Tras la reanudación, el partido tomó un giro decisivo. Con una segunda mitad deslumbrante, el Surne Bilbao se mostró imparable. Un parcial de 18-4 en el tercer cuarto le permitió dar un golpe decisivo en el marcador, culminando en un 67-53 que dejó a los griegos en una situación comprometida. El apoyo incondicional de los aficionados en Miribilla se hizo sentir, creando una atmósfera electrizante que empujó a los jugadores hacia la victoria.
El encuentro finalizó con un contundente 89-74, sellando la victoria y desatando la euforia entre los seguidores del equipo. La actuación de Darrun Hilliard, quien fue nombrado MVP de la final, y la gran contribución de otros jugadores como Luke Petrasek y Melwin Pantzar, fueron claves para alcanzar este éxito. El equipo se unió en un abrazo de felicidad, demostrando que el esfuerzo colectivo supera a las individualidades.
La celebración posterior fue un momento de gran emotividad, donde todos los integrantes del equipo, desde la dirección hasta los jugadores, se unieron para festejar el triunfo en casa. La afición brindó su apoyo incondicional, vitoreando a Jaume Ponsarnau y a los jugadores, quienes han hecho historia al llevar al Surne Bilbao a la cúspide del baloncesto europeo.
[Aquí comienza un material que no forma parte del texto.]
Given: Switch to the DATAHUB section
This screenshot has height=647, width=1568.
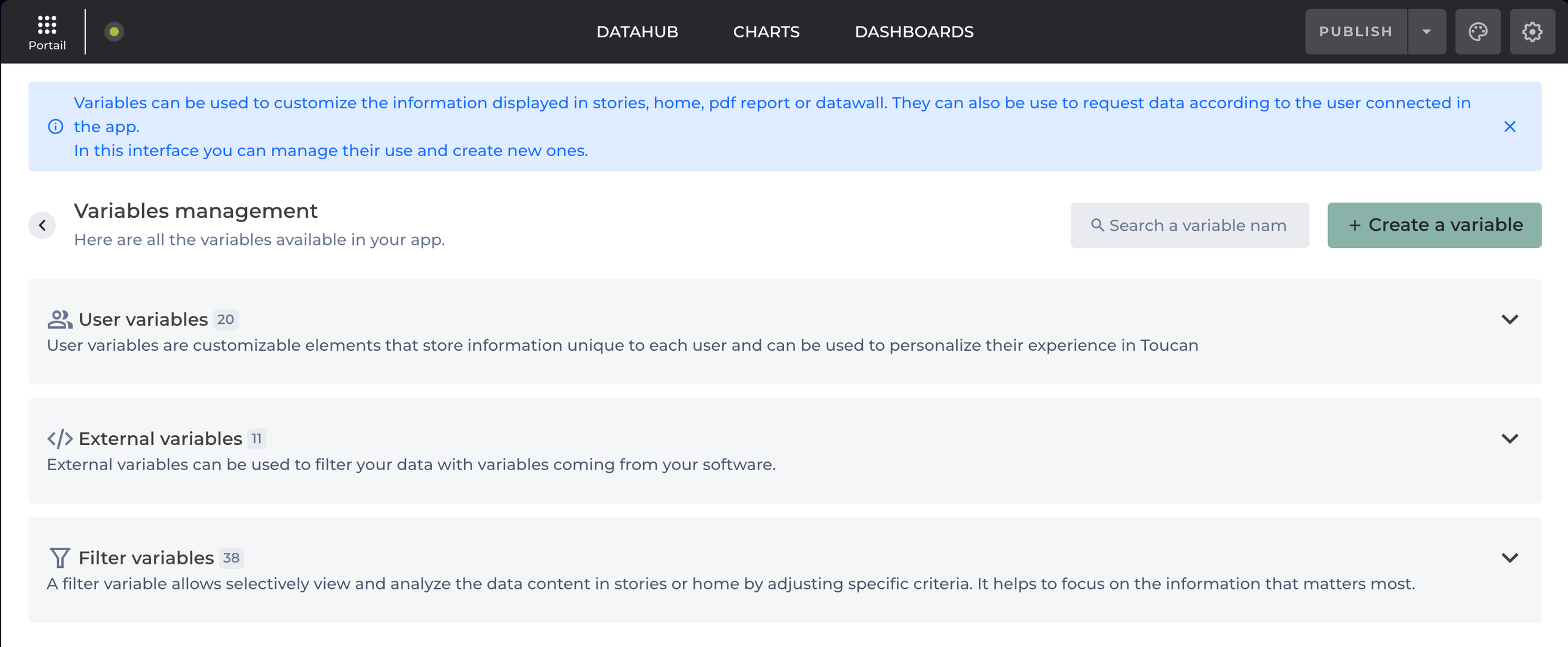Looking at the screenshot, I should pos(637,32).
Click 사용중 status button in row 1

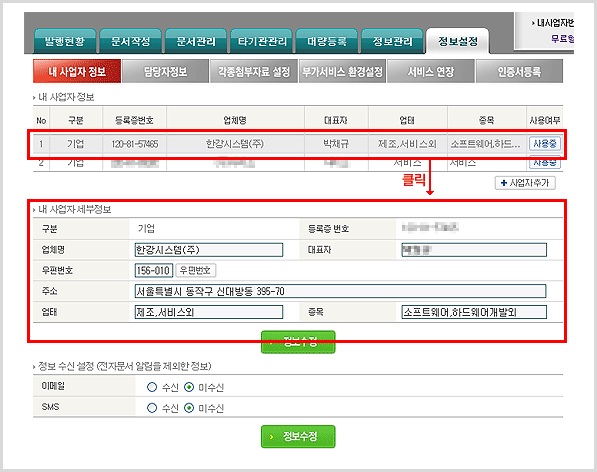[x=544, y=144]
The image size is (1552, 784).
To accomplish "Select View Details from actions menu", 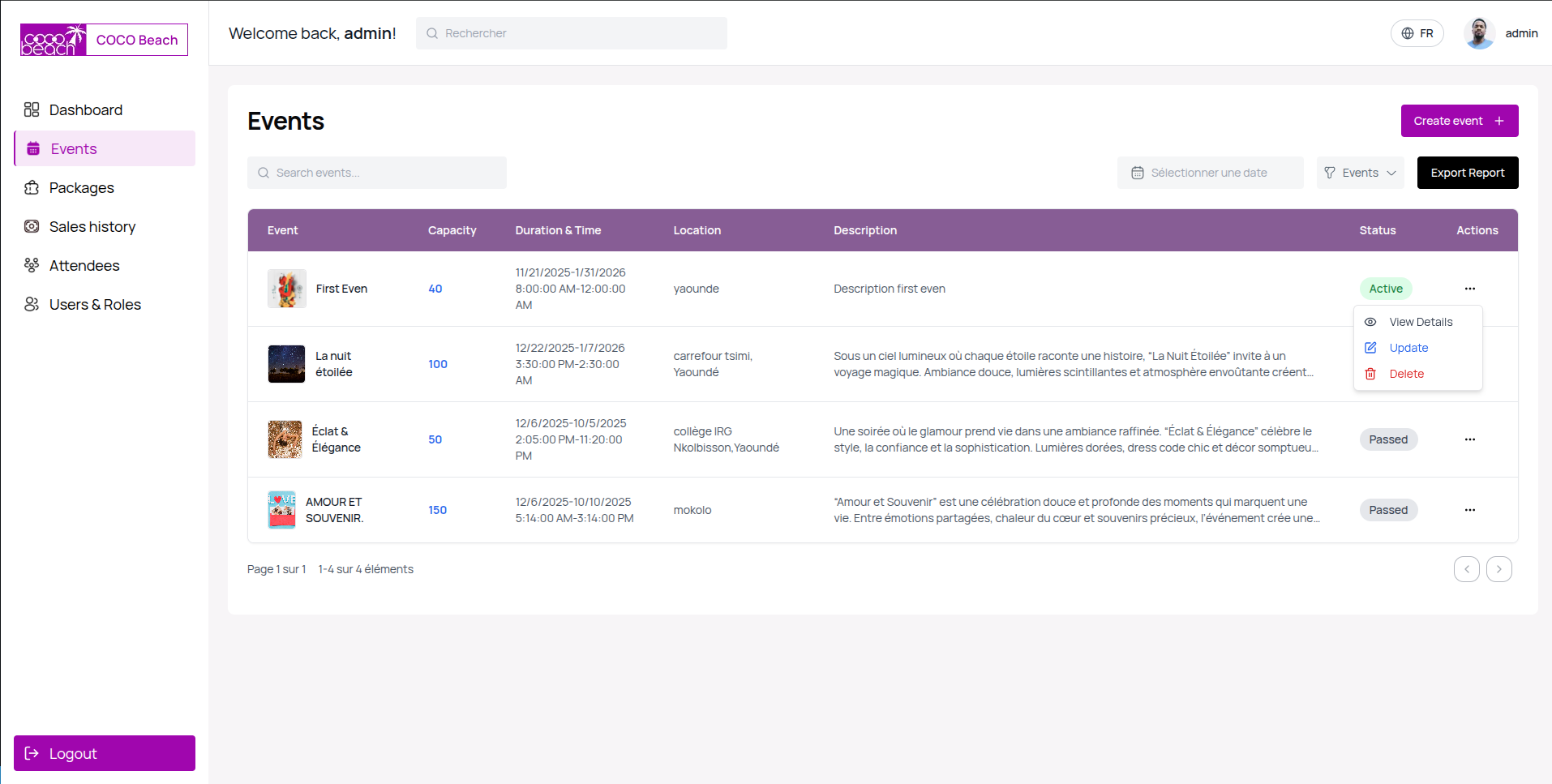I will [x=1420, y=322].
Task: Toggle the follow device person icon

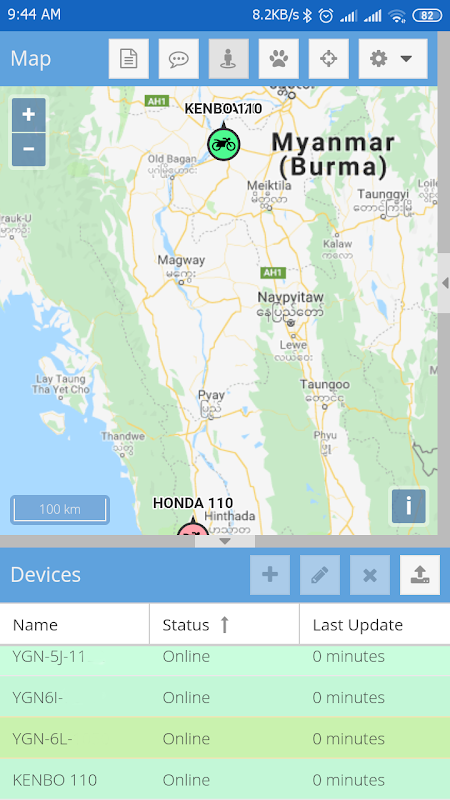Action: pos(229,59)
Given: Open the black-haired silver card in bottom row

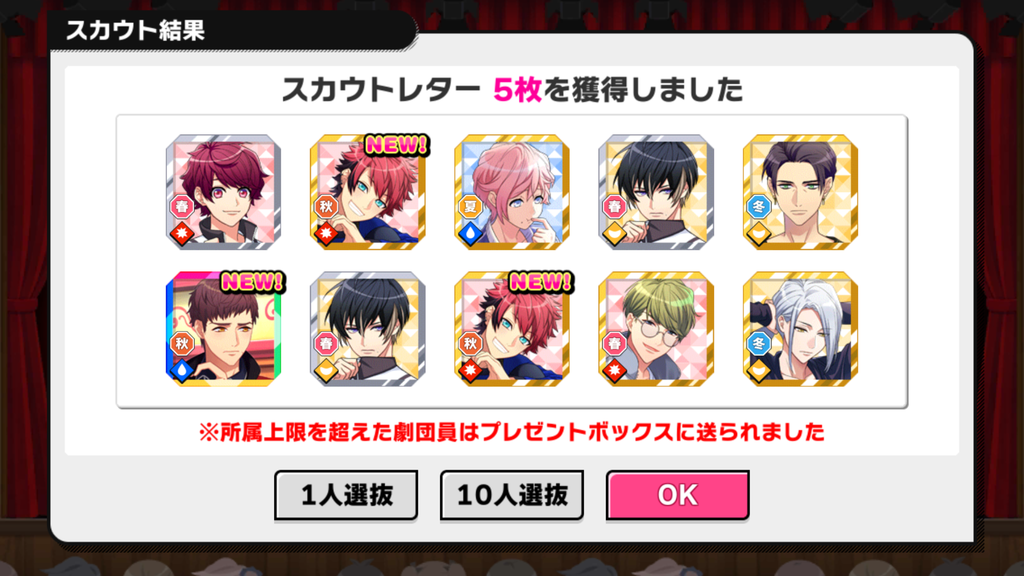Looking at the screenshot, I should (368, 328).
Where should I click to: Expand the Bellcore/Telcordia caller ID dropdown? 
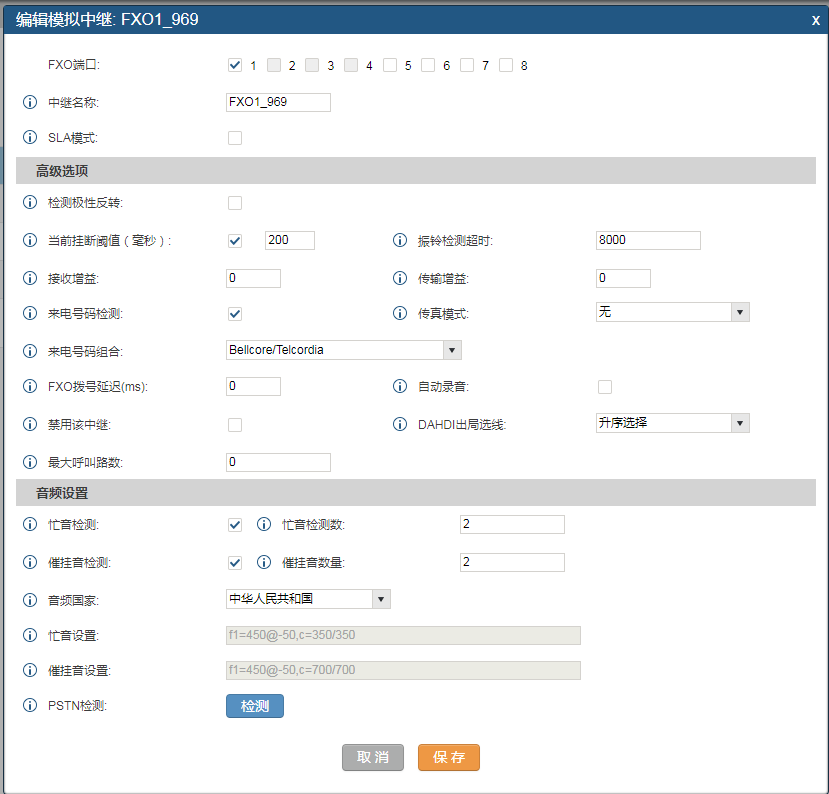point(344,350)
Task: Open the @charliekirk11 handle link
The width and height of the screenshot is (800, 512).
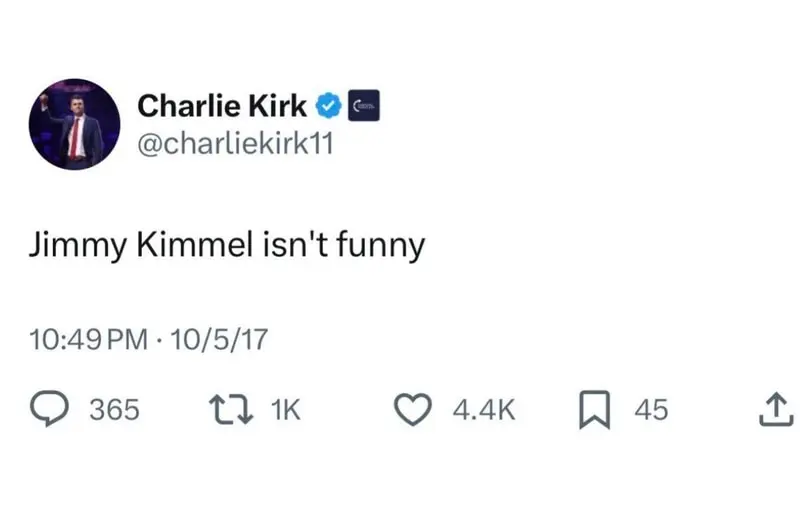Action: [234, 143]
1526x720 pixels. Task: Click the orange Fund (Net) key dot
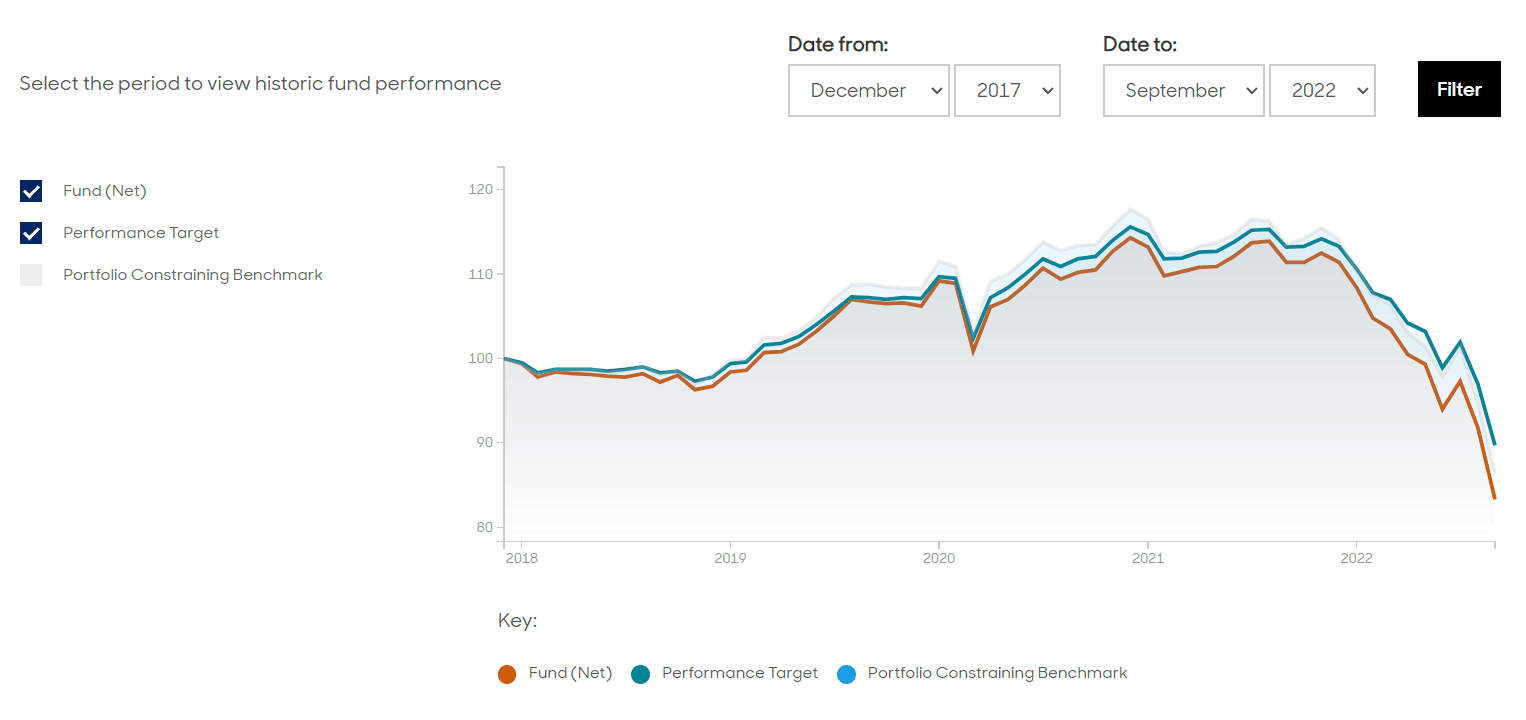click(x=507, y=674)
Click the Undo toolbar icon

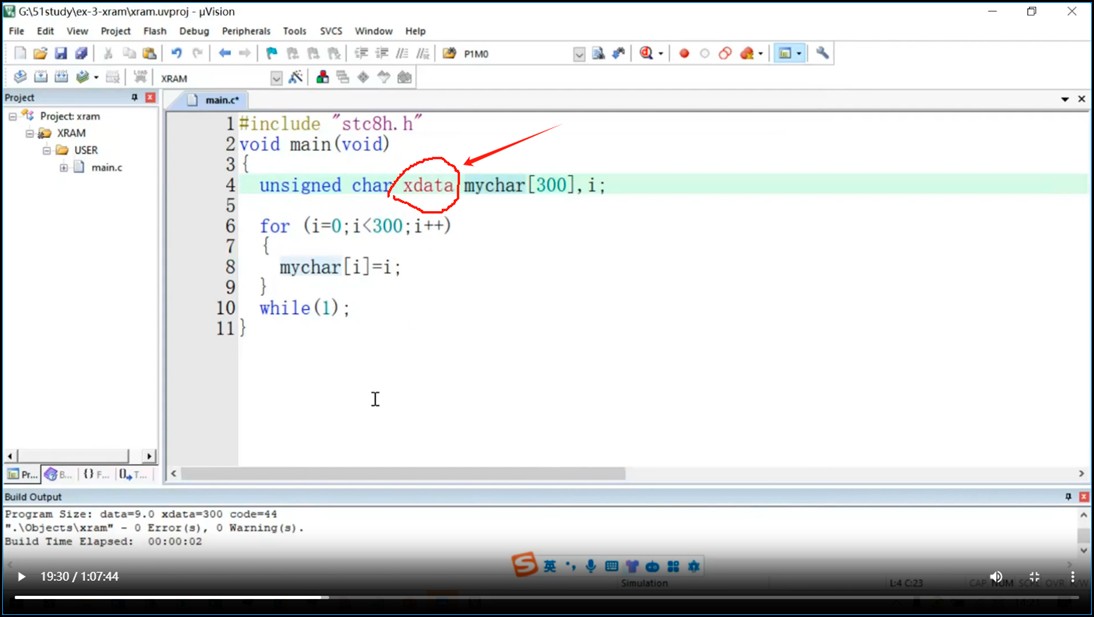(x=176, y=53)
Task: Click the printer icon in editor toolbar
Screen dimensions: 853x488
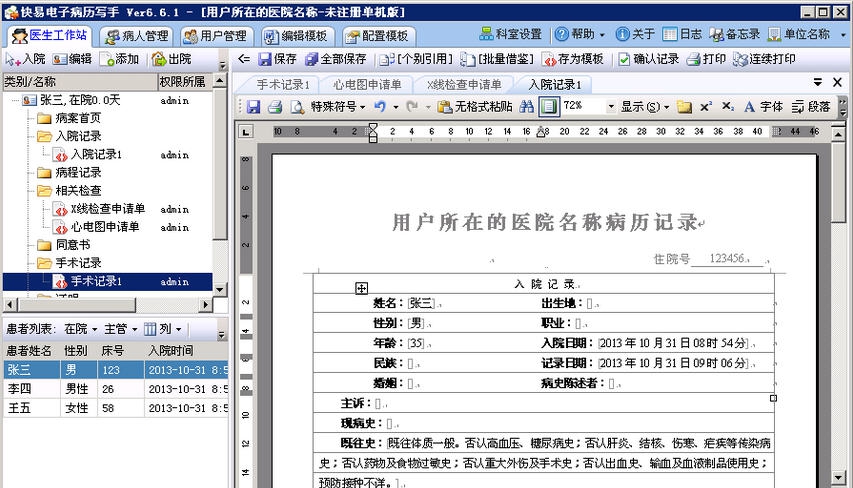Action: [x=274, y=106]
Este triunfo no solo representa un logro deportivo, sino también un espíritu de superación y comunidad que rodea al equipo. Los jugadores, entrenadores y seguidores han formado una sinergia que ha llevado al club a consolidarse como una de las referencias del baloncesto en España. La próxima temporada promete ser igual de emocionante, y los aficionados están deseando ver cómo el Surne Bilbao continúa su camino hacia nuevas victorias y retos más grandes.